#### Study material ####
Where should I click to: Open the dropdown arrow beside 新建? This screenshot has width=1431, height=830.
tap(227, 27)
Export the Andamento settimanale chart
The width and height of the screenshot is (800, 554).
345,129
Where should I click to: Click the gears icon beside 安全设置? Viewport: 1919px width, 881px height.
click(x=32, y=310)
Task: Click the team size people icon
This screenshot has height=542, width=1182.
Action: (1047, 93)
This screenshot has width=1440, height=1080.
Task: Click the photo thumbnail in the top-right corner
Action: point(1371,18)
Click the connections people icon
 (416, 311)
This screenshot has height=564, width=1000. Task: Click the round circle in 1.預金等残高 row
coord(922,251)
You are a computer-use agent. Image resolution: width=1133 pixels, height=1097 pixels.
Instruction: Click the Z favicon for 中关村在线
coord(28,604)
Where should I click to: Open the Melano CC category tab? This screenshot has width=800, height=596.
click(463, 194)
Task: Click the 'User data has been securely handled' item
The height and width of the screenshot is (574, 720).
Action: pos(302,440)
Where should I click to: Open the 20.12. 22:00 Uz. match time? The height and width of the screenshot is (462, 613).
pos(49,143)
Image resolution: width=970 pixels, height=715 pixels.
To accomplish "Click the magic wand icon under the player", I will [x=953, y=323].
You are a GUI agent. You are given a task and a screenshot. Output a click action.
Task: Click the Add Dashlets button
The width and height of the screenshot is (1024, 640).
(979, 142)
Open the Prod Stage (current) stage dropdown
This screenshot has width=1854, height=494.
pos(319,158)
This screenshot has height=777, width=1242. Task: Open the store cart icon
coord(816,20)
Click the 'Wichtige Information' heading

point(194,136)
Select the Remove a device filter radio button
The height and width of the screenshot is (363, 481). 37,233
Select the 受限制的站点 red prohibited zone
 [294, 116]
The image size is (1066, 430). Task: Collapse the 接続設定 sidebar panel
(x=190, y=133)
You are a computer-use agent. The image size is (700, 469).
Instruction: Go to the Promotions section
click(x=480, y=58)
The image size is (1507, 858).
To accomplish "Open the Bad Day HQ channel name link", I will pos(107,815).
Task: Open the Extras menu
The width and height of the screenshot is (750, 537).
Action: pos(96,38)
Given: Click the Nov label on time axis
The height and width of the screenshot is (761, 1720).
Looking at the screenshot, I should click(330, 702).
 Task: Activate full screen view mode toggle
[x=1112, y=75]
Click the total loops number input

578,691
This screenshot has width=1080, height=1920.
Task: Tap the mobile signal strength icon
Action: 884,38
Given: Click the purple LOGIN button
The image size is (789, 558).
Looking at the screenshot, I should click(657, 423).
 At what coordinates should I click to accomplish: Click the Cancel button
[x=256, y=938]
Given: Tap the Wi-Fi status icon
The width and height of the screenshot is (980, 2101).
####
How to complete this task: Starting at the line with "Task: Click the Add Dashlets button", restate each line through the end of the records, both ends included, and stop there.

Answer box:
Task: Click the Add Dashlets button
The width and height of the screenshot is (1024, 640).
(979, 142)
Open the Prod Stage (current) stage dropdown
This screenshot has width=1854, height=494.
pos(319,158)
This screenshot has height=777, width=1242. Task: Open the store cart icon
coord(816,20)
Click the 'Wichtige Information' heading

point(194,136)
Select the Remove a device filter radio button
The height and width of the screenshot is (363, 481). 37,233
Select the 受限制的站点 red prohibited zone
 [294, 116]
The image size is (1066, 430). Task: Collapse the 接続設定 sidebar panel
(x=190, y=133)
You are a computer-use agent. The image size is (700, 469).
Instruction: Go to the Promotions section
click(x=480, y=58)
The image size is (1507, 858).
To accomplish "Open the Bad Day HQ channel name link", I will pos(107,815).
Task: Open the Extras menu
The width and height of the screenshot is (750, 537).
Action: pos(96,38)
Given: Click the Nov label on time axis
The height and width of the screenshot is (761, 1720).
Looking at the screenshot, I should click(330, 702).
 Task: Activate full screen view mode toggle
[x=1112, y=75]
Click the total loops number input

578,691
This screenshot has width=1080, height=1920.
Task: Tap the mobile signal strength icon
Action: 884,38
Given: Click the purple LOGIN button
The image size is (789, 558).
Looking at the screenshot, I should click(657, 423).
 At what coordinates should I click to accomplish: Click the Cancel button
[x=256, y=938]
Given: Tap the Wi-Fi status icon
The width and height of the screenshot is (980, 2101).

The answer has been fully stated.